ASSIGNED TASK:
What is needed is an exact repeat of the lines from the one holding "The width and" through the final line of the data, with no pictures.

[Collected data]
Segment Open

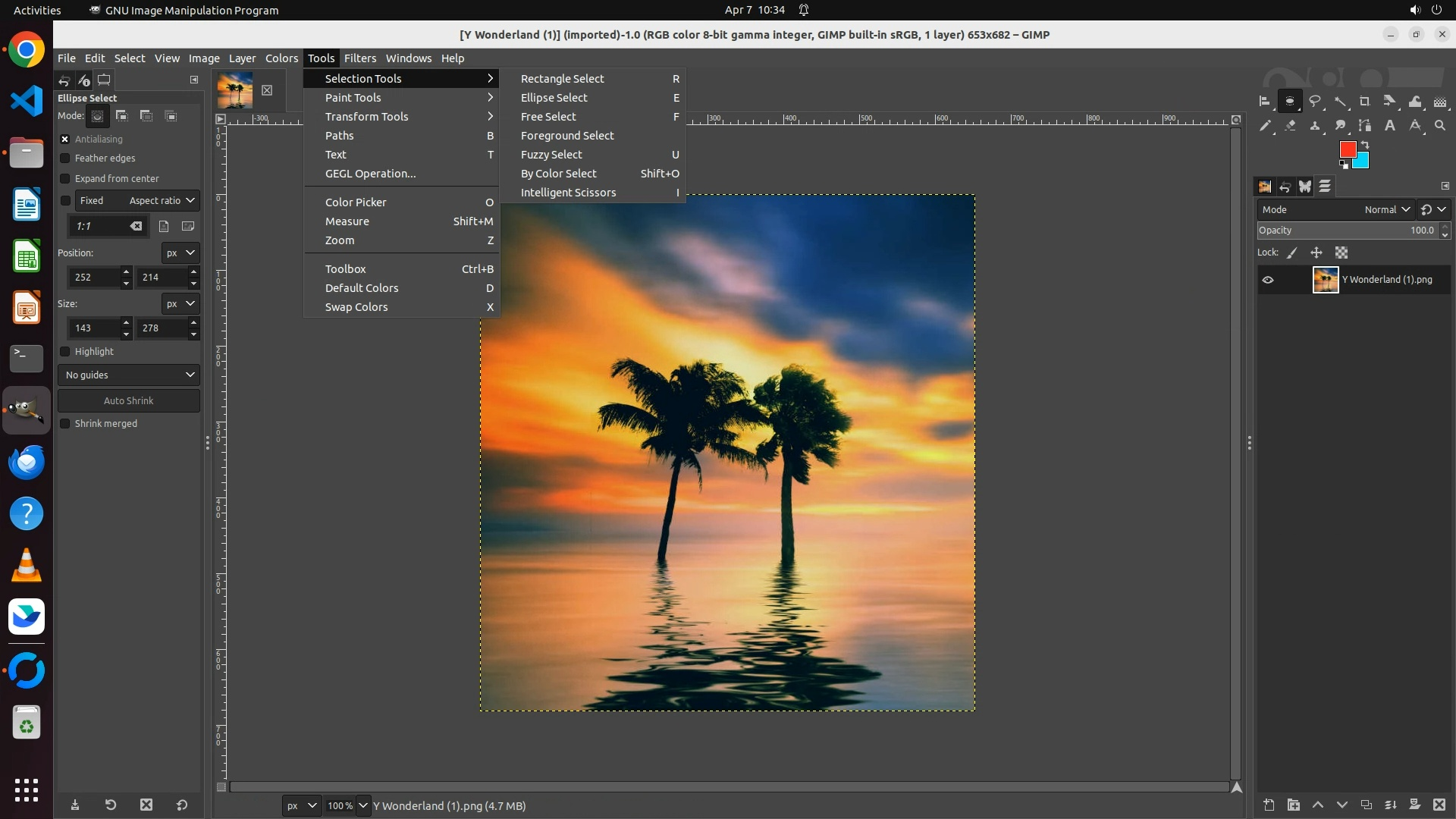
Task: Duplicate layer using bottom panel icon
Action: (x=1367, y=805)
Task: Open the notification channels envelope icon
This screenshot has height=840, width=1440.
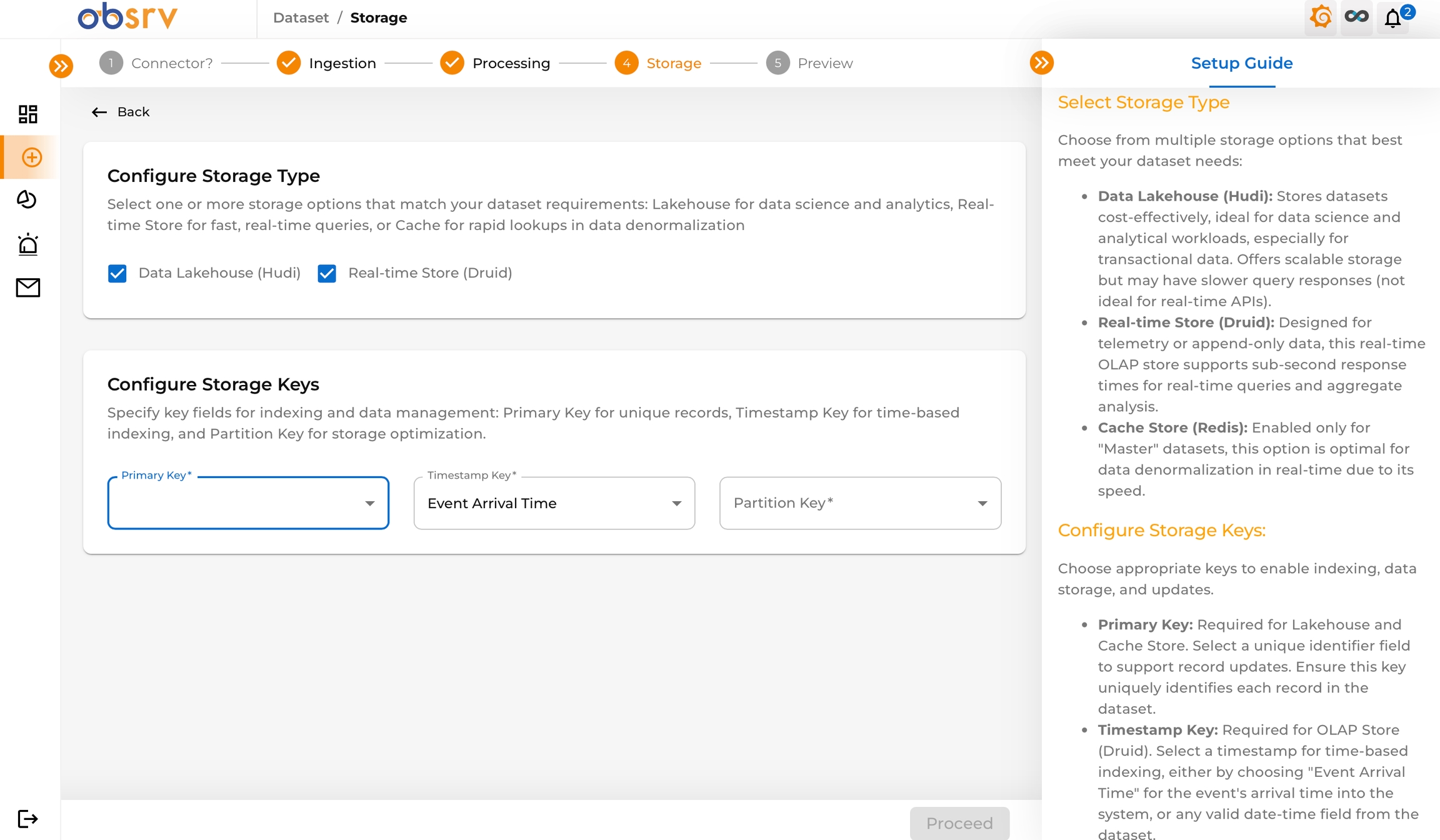Action: pyautogui.click(x=28, y=288)
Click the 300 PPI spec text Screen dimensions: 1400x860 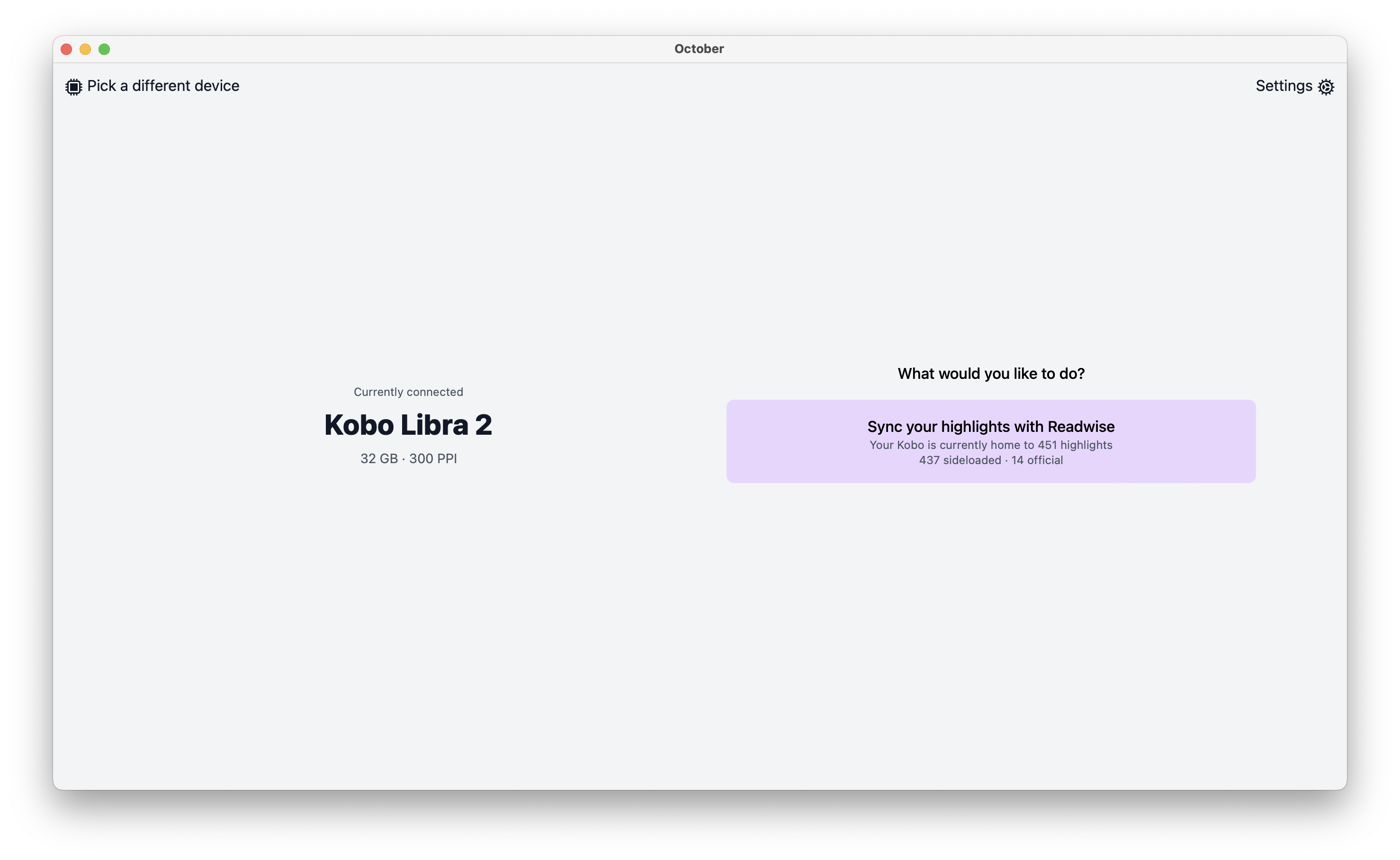pos(433,458)
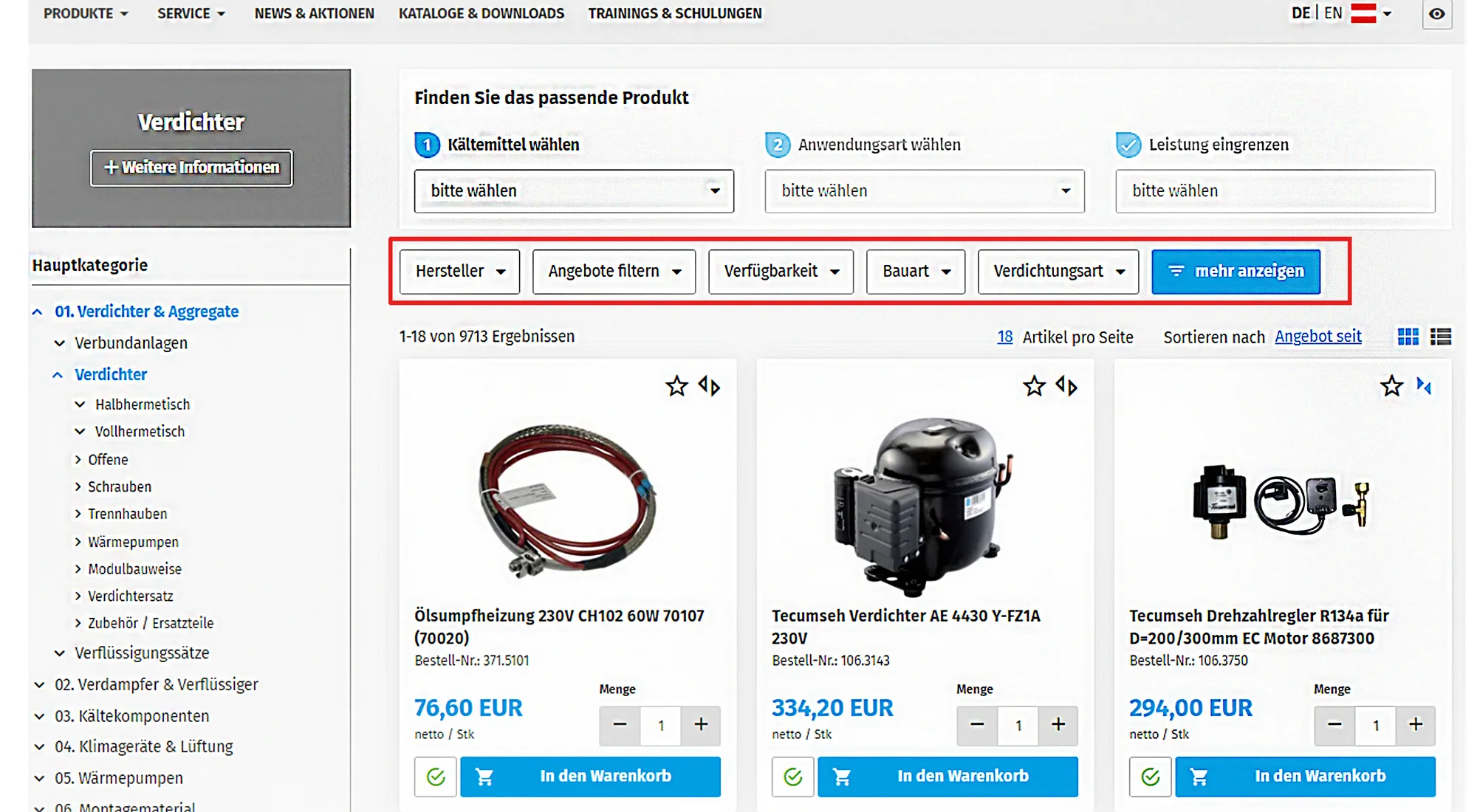Viewport: 1477px width, 812px height.
Task: Click green availability check for Ölsumpfheizung
Action: (436, 777)
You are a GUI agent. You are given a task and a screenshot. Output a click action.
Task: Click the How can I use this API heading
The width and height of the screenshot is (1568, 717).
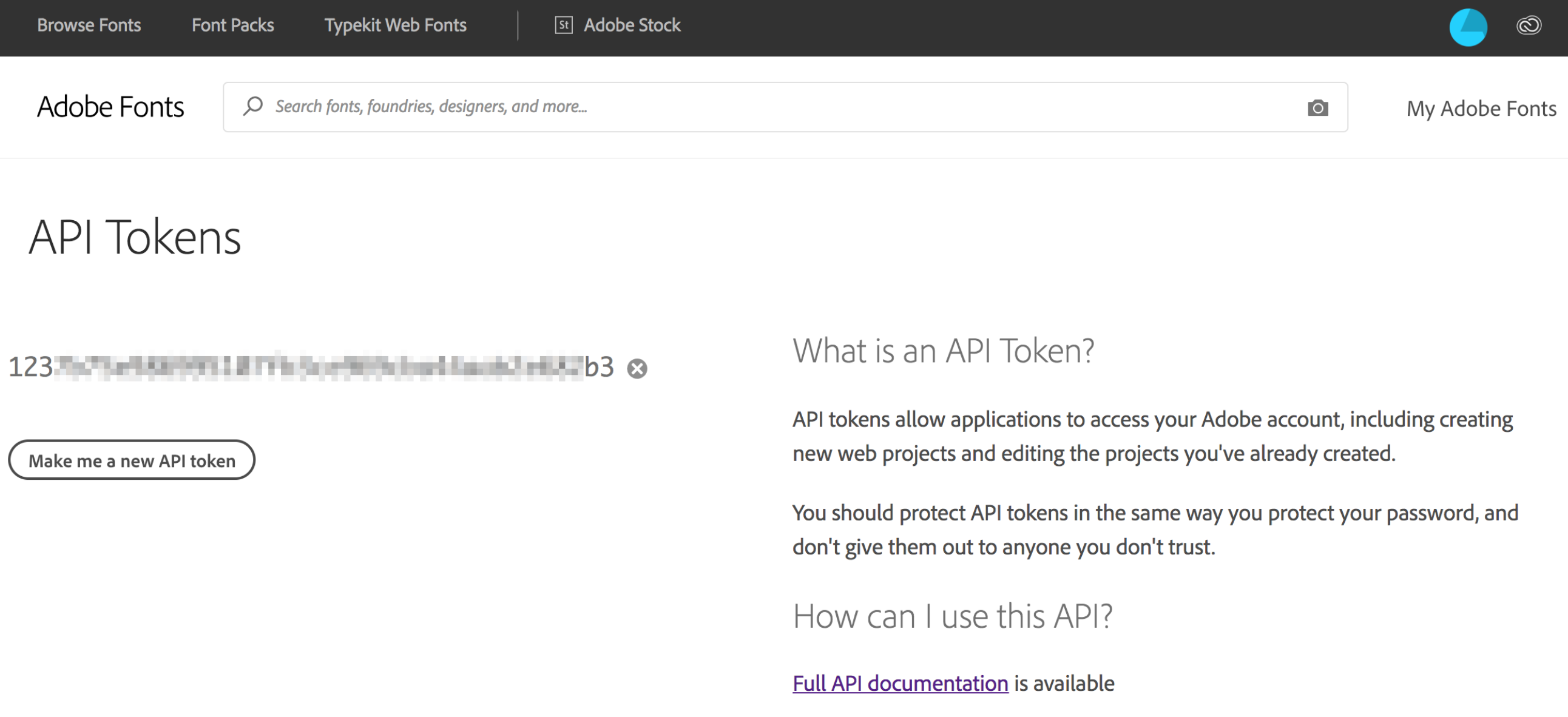pyautogui.click(x=952, y=615)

Segment Closed

YOUR SOLUTION:
The width and height of the screenshot is (1568, 717).
pyautogui.click(x=952, y=615)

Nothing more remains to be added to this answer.